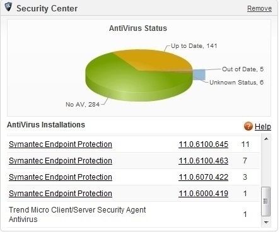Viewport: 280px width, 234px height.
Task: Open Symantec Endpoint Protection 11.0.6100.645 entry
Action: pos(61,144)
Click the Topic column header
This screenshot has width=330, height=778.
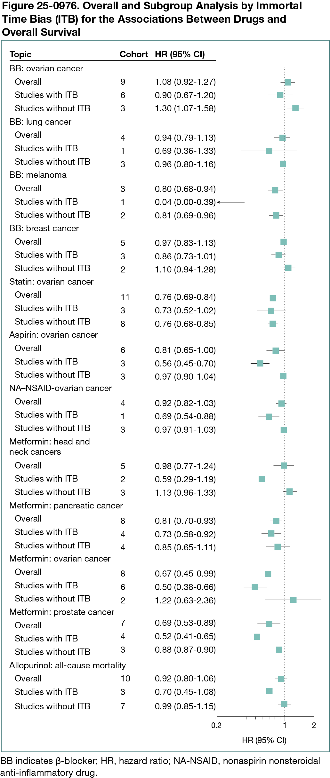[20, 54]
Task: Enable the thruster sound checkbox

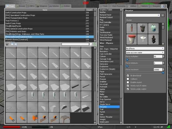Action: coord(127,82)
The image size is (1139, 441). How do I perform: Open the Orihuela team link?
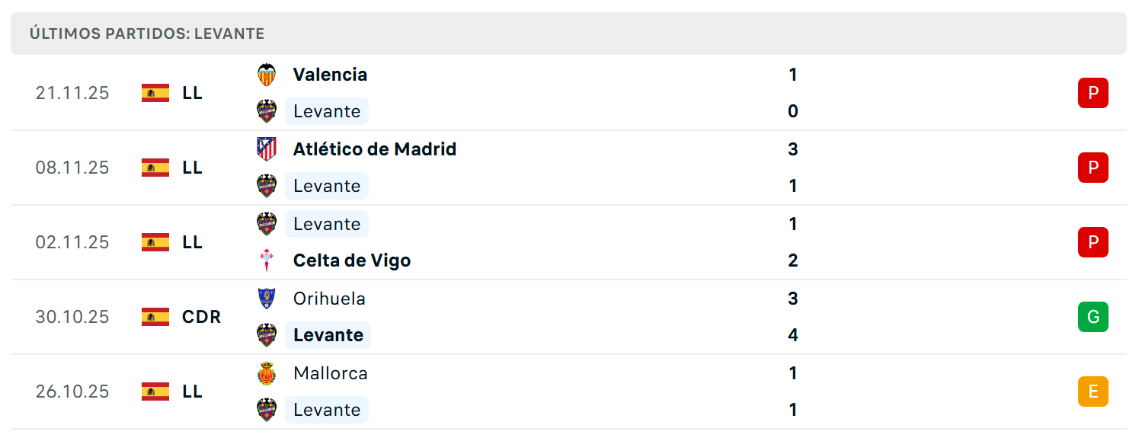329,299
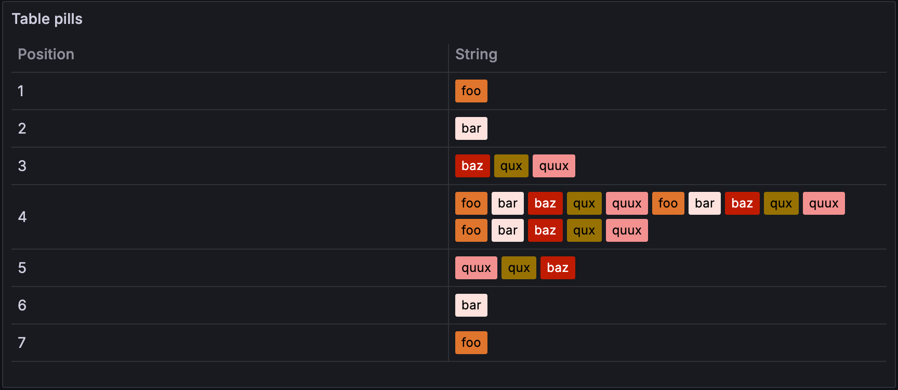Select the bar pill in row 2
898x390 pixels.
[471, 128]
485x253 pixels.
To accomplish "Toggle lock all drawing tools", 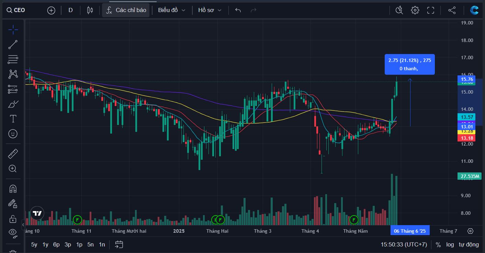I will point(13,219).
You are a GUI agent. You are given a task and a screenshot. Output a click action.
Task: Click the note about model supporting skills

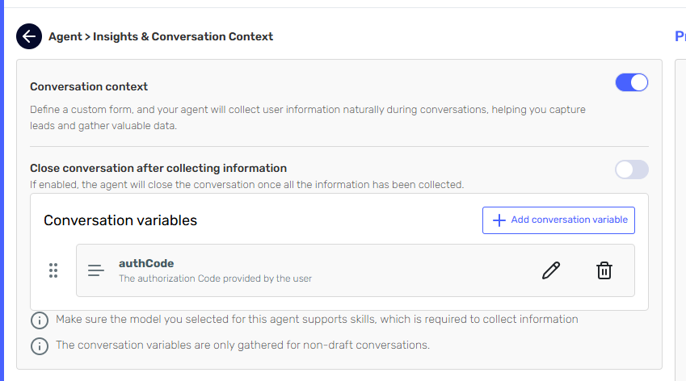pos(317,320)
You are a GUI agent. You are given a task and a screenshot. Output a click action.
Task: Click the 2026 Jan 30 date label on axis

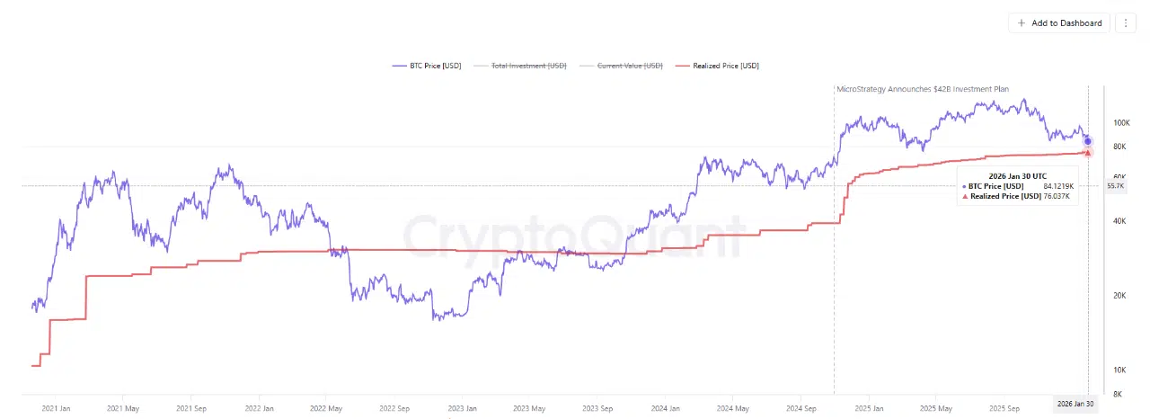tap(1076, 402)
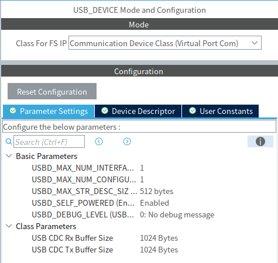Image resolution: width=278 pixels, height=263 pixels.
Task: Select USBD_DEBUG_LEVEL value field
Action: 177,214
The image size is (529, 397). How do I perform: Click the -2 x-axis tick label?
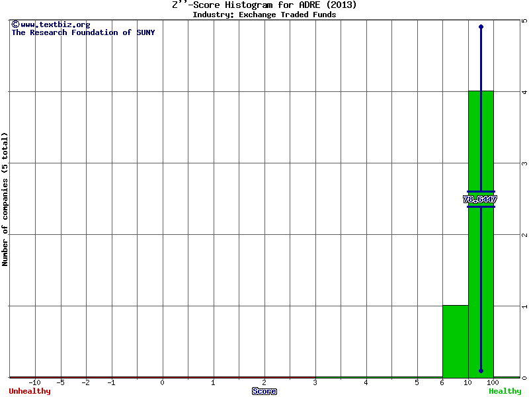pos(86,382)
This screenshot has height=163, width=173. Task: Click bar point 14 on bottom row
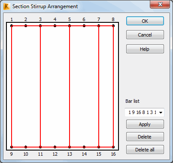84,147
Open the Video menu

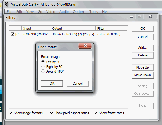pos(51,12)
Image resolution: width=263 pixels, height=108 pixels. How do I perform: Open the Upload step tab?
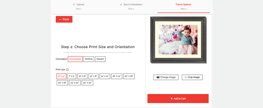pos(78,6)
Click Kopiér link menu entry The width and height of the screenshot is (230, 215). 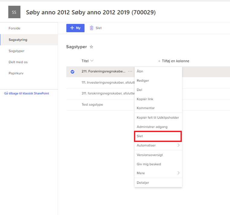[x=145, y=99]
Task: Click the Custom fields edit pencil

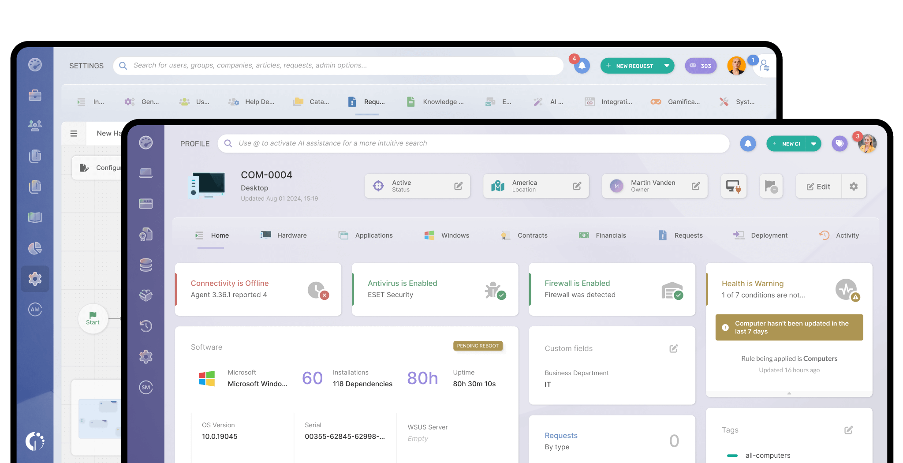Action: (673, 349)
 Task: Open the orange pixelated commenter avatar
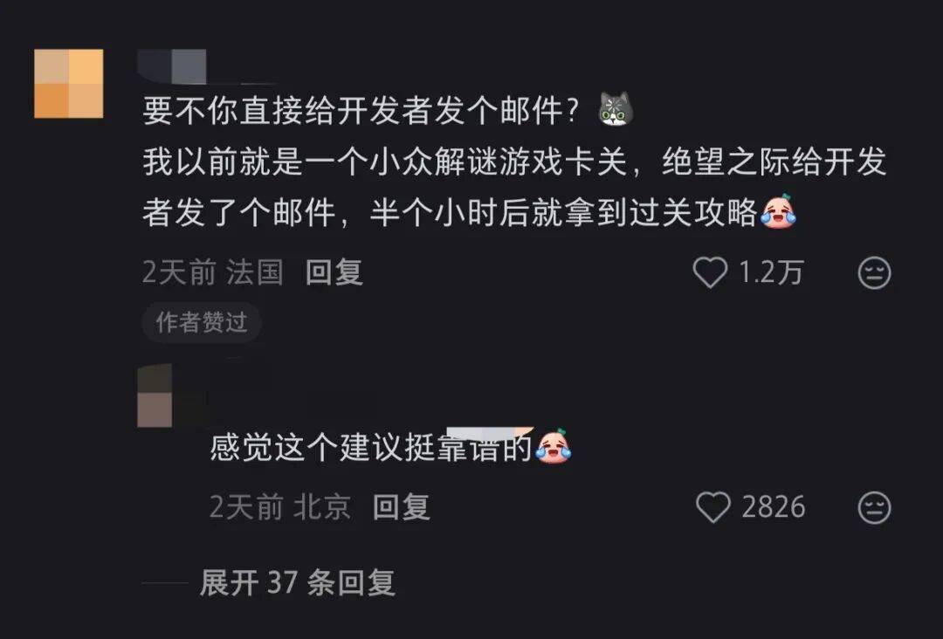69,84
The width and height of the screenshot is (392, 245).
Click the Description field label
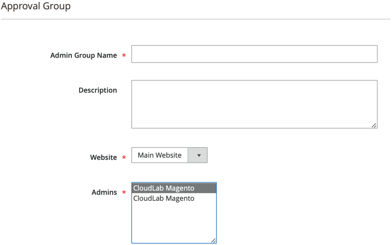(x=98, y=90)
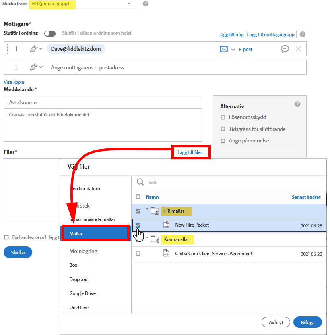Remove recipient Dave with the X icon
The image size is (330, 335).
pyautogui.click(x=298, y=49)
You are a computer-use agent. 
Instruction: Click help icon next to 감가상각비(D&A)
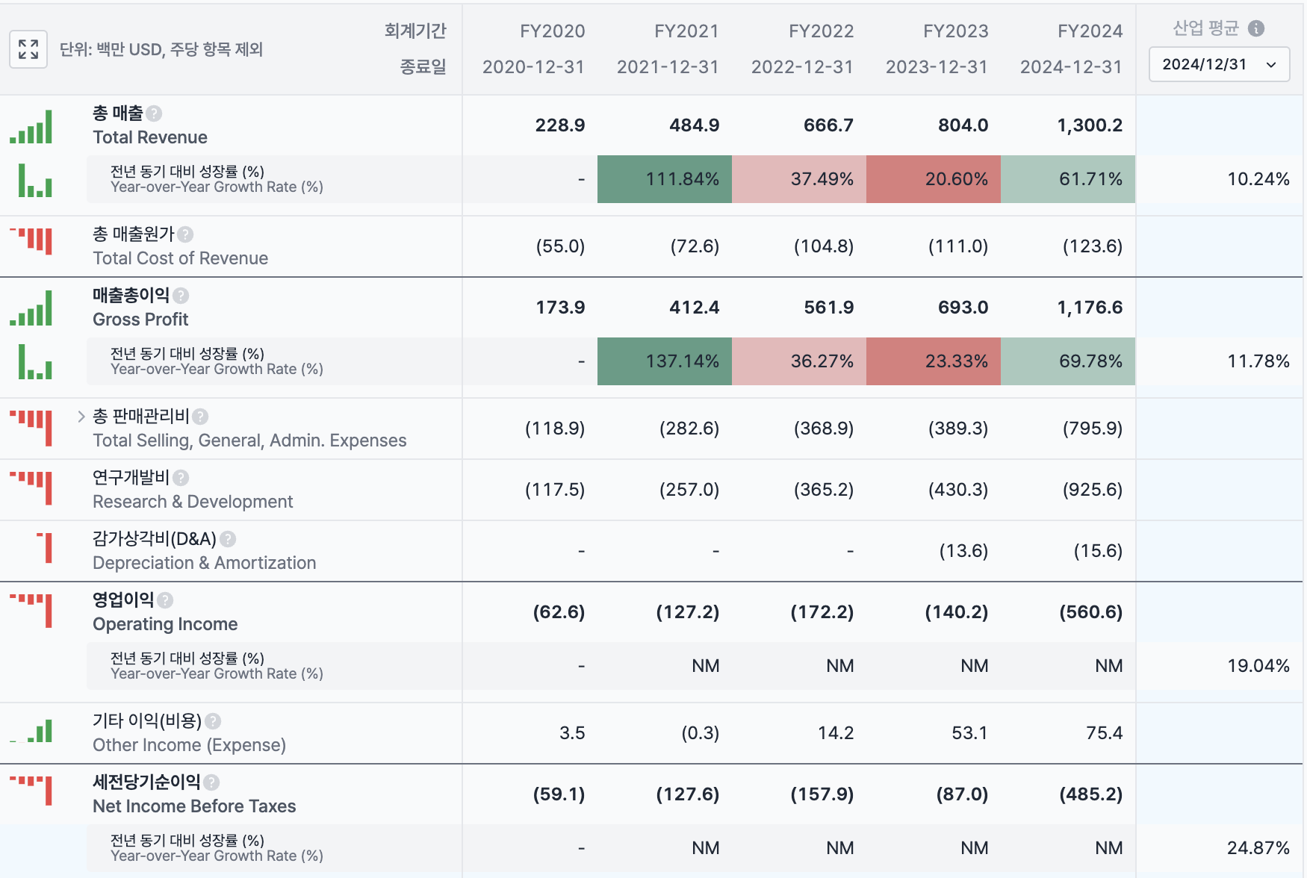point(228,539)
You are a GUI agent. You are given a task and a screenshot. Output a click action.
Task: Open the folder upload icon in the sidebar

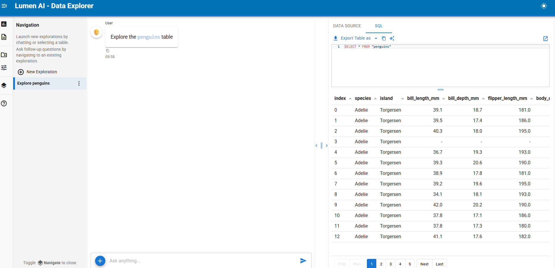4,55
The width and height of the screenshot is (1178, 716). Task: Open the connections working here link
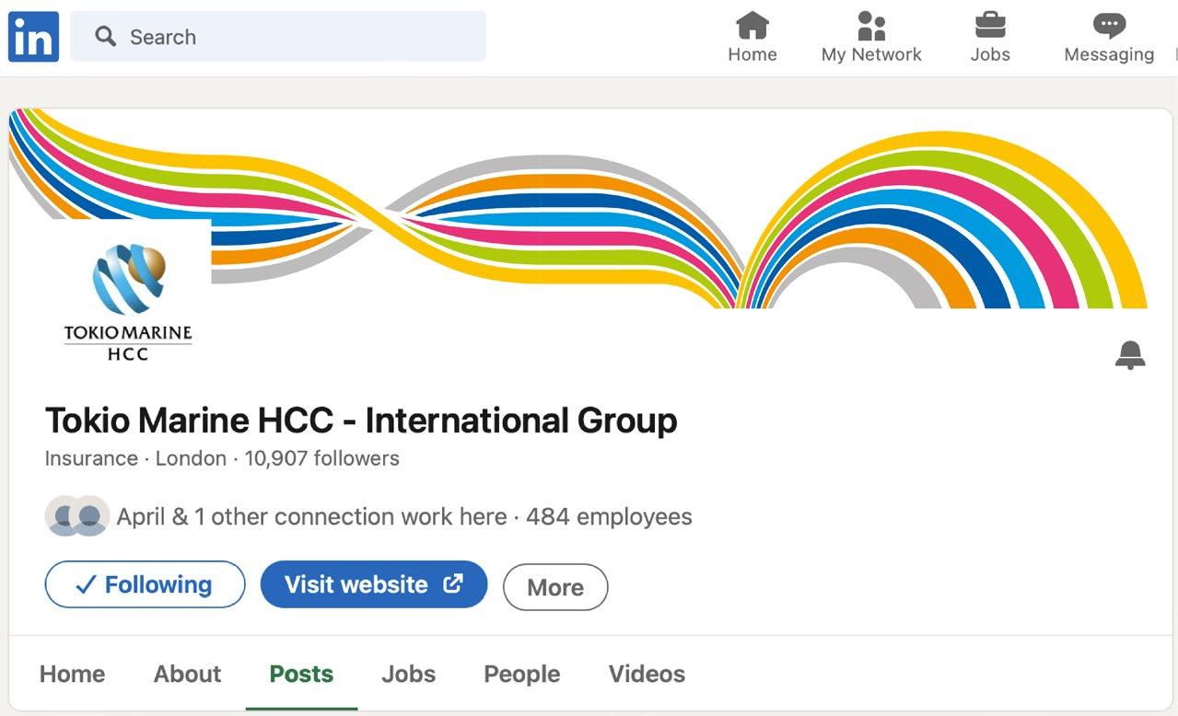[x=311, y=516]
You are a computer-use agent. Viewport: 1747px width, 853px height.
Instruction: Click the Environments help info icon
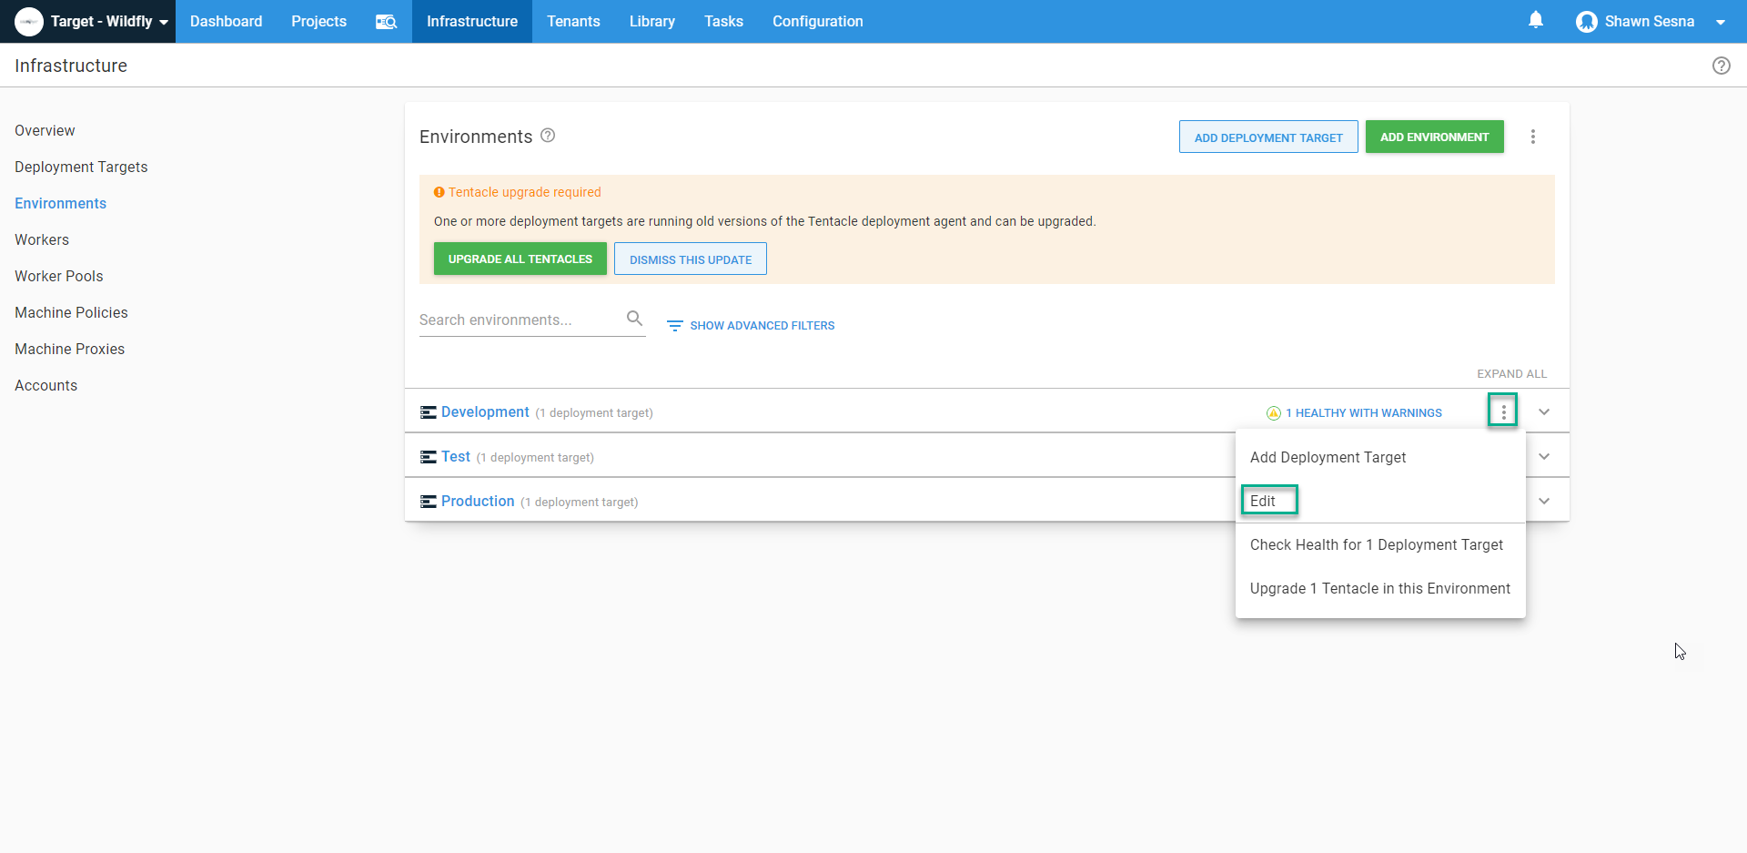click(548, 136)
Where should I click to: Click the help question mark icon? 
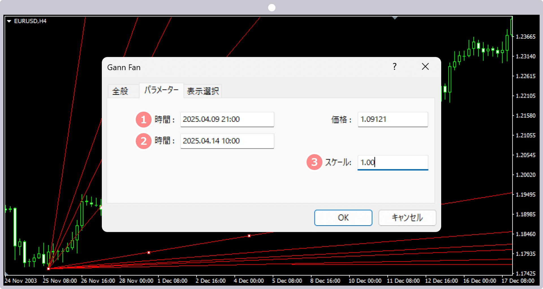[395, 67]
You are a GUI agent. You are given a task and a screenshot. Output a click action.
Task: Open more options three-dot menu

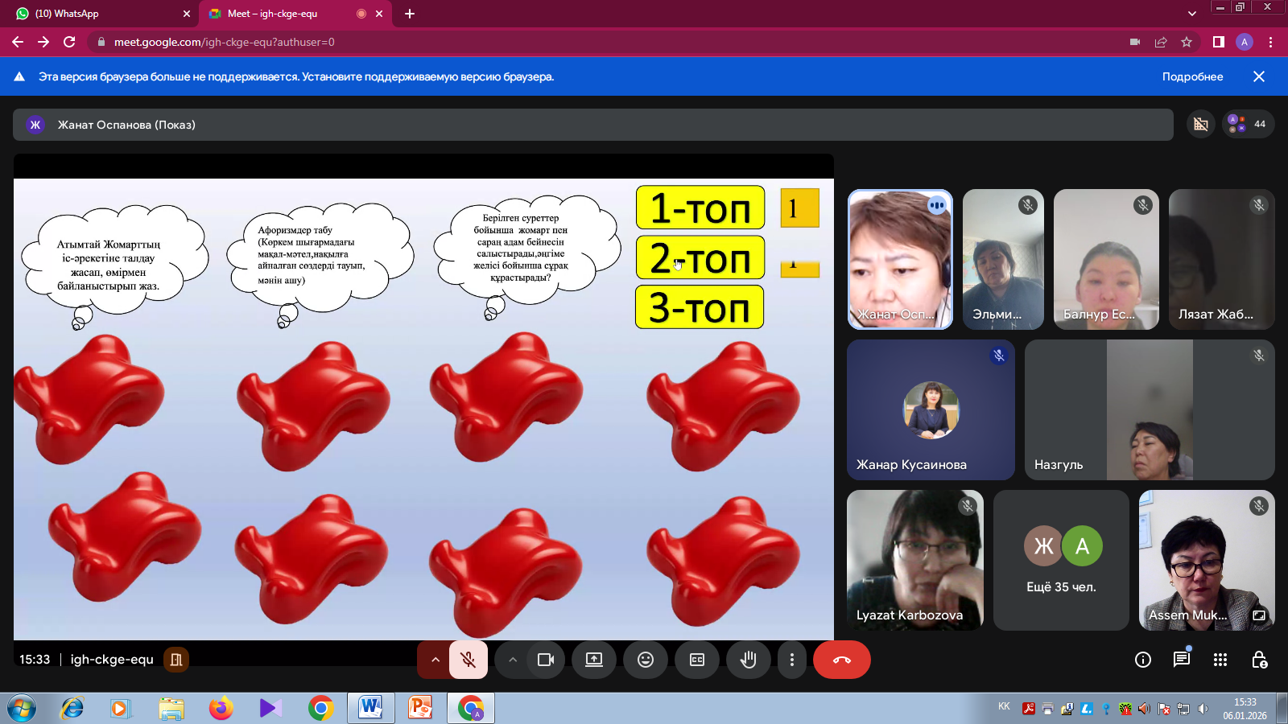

Work order
Retyping is limited to the line with "You are a computer-use agent. Viewport: 1747px" and the lines after it in the material above; give them exactly and leave out the pictures.

Answer to this task
You are a computer-use agent. Viewport: 1747px width, 853px height.
Instruction: Click the Environments help info icon
click(548, 136)
Where should I click to: Click the help question mark icon? 
[395, 67]
You are a GUI agent. You are given a task and a screenshot. Output a click action.
Task: Open more options three-dot menu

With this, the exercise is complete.